Senior Journalist, Financial Newswire

28 November 2022

The Australian property market is forecasted to see new entrants and emerging sectors in 2023, as investors search for new sources of income growth and ways to mitigate downside risks and headwinds.

According to global property consultancy, Knight Frank’s 2023 Outlook Report ‘Back to the Future’, investors in Australia’s property market will look to new asset strategies and options to protect portfolios.

“In 2023, the search for income growth will lead to evolution of new product types, such as multi-level logistics facilities in infill locations and the next generation of new office towers, providing ultimate flexibility and heightened tenant experience and engagement,” James Patterson, CEO of Knight Frank Australia, said.

“It will also drive demand for emerging sectors such as life sciences and the wider healthcare space, where demographic and behavioural trends point to the need for more investable stock. For the life sciences sector to flourish in Australia, we require better quality infrastructure that will enable the sector to leverage the strong underlying research foundation we have in our universities.

“We anticipate that the current macro headwinds are likely to generate further interest in alternative sectors linked to a strong underlying growth story, and we expect to see a sustained depth of both venture and institutional capital targeting the life sciences sector throughout 2023.

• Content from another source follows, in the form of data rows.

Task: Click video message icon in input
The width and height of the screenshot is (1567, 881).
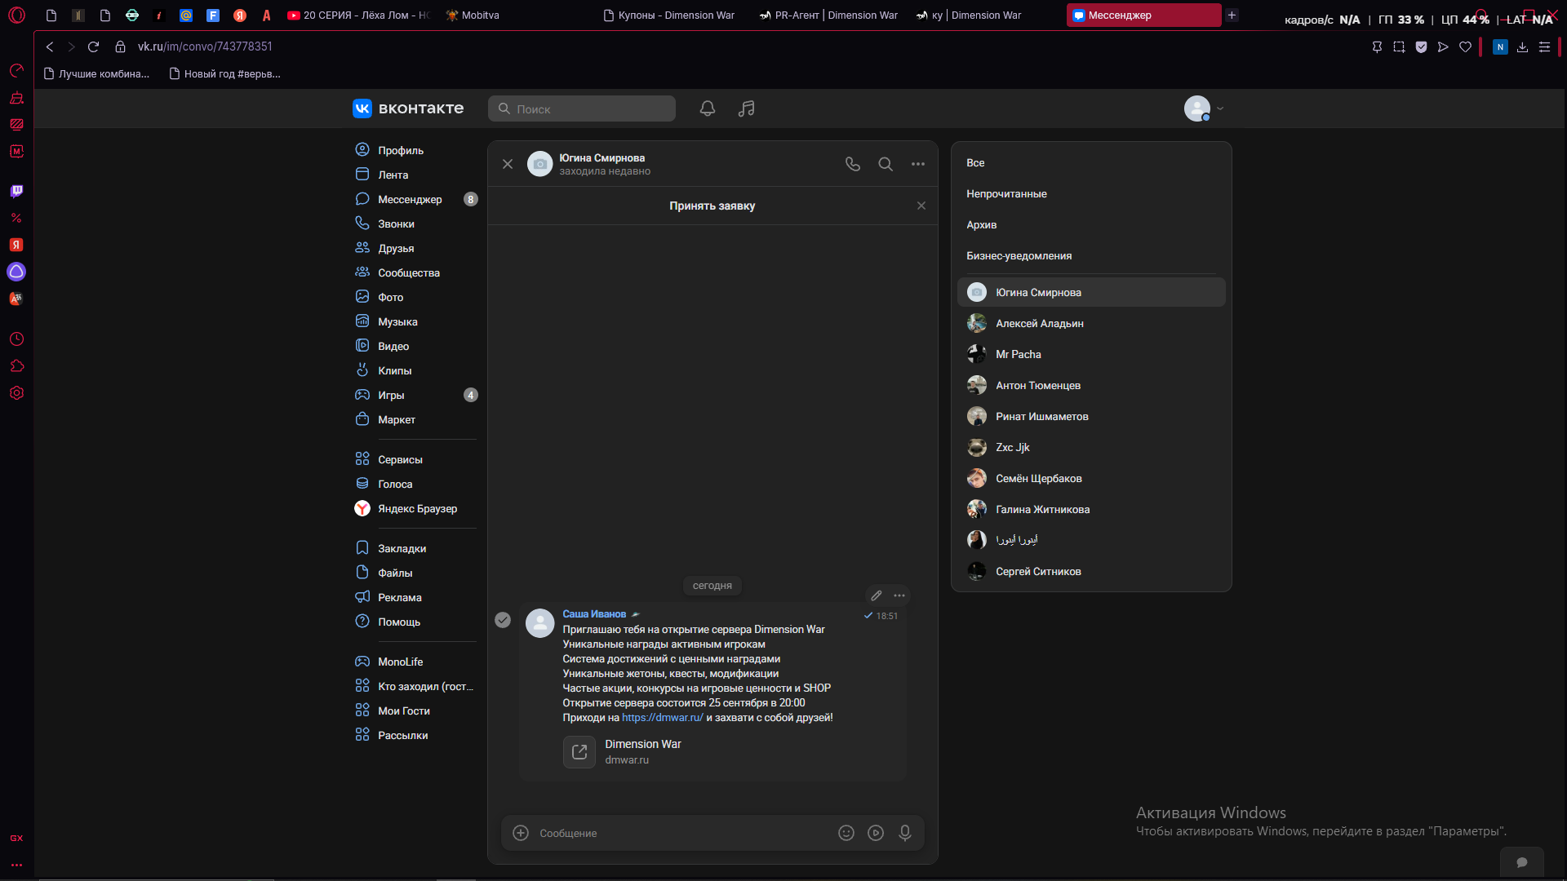Action: click(876, 833)
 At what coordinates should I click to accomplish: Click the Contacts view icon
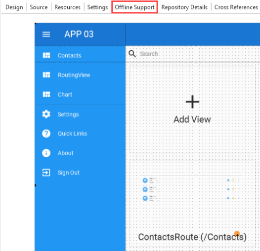pyautogui.click(x=46, y=55)
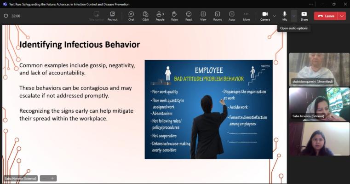This screenshot has height=184, width=350.
Task: Open the Rooms breakout option
Action: coord(218,16)
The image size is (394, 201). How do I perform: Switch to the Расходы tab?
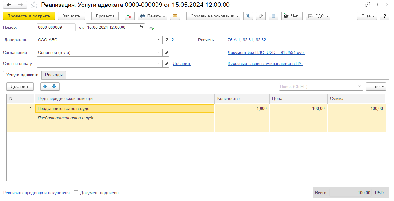[54, 75]
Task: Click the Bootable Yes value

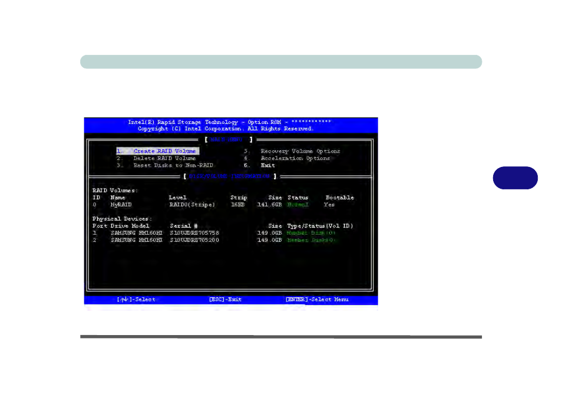Action: pyautogui.click(x=329, y=204)
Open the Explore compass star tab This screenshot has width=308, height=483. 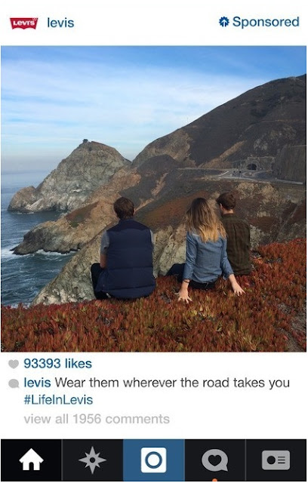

“It will also cast a spotlight on lease structures, and the ability to ratchet up rents relatively quickly in line with higher inflation. This is a key thematic underpinning the rise of build-to-rent which is keenly sought by investors seeking to diversify.”

The report also highlighted how the industrial sector has struggled through “unprecedented” conditions with dramatically low levels of supply, with focus moving from “rapid upscaling” to “strategic optimisation” of the distribution chain including cost, location, design, and operational and environmental conditions.

“The industrial sector remains the one to watch, with the market expecting a record year for development completions in 2023, led by Brisbane and Melbourne,” Ben Burston, Chief Economist at Knight Frank Australia, said.

“While this will be welcomed by tenants, it is still likely to be insufficient to restore a more normal balance between supply and demand, particularly in Sydney, with an equilibrium unlikely to be restored until a larger quantum of developable land comes online in 2024-25.

“We are likely to see major players continue to vacate older buildings and focus on more efficient facilities which are designed for automated warehouse systems and can maintain higher sustainability ratings.

“Efficiency of the warehouse, stock control and transport costs will all come under greater focus as cost-cutting returns to the fore to sustain margins in a tougher economic environment. At the same time, the need to document carbon emissions as well as reduce transport cost and time parameters will see location continue to be a driving force in efficiency and environmental considerations.”